Eight-minute Yoga Sequence for Intense Muscle Burn


Only have eight minutes for a yoga session? Try this sequence to boost your metabolism and feel the burn. It may just help you lose weight and look great!

If you are in need of a bit more power behind your yoga routine, it’s time to up the intensity level. Believe it or not, weight loss can easily be achieved with yoga. "Those practicing yoga who were overweight to start with lost about five pounds; during the same time period, those not practicing yoga gained 14 pounds."

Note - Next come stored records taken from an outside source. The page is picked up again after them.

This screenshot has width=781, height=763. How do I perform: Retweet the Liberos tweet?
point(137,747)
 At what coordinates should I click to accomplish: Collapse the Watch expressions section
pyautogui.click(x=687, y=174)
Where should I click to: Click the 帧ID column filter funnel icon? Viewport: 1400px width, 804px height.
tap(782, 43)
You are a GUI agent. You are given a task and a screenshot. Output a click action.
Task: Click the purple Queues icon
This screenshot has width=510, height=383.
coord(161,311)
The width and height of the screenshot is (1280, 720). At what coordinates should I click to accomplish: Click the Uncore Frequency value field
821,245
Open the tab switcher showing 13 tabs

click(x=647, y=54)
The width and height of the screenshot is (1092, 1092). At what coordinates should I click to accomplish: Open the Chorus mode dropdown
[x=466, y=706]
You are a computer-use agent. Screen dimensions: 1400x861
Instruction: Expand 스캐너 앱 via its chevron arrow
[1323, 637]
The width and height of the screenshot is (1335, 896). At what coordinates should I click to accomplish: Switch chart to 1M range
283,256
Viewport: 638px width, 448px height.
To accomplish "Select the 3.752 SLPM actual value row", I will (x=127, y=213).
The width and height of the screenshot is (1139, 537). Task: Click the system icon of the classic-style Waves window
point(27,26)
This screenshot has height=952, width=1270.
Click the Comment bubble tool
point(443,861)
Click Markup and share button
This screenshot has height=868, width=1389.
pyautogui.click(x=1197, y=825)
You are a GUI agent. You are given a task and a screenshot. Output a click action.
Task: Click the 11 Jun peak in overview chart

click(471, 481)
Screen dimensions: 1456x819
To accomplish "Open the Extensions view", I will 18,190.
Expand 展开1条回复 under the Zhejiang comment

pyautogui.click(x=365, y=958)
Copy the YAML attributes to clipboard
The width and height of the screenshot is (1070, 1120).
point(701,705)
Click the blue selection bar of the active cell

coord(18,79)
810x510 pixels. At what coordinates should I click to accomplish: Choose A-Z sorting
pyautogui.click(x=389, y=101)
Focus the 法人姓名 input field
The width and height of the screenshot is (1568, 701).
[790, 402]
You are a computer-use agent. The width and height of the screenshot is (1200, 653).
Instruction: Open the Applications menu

That is to say, if you practice yoga, you are much more likely to shed pounds than if you do not. It’s hard to say why yoga makes such a great exercise for weight loss, but some believe the answer to this question lies in the mindfulness that comes as a product of yoga practice. Yoga helps those who practice to become more aware of the body’s processes. Documented health benefits also include a healthier heart rate, metabolism, and weight loss (not to mention the added flexibility!).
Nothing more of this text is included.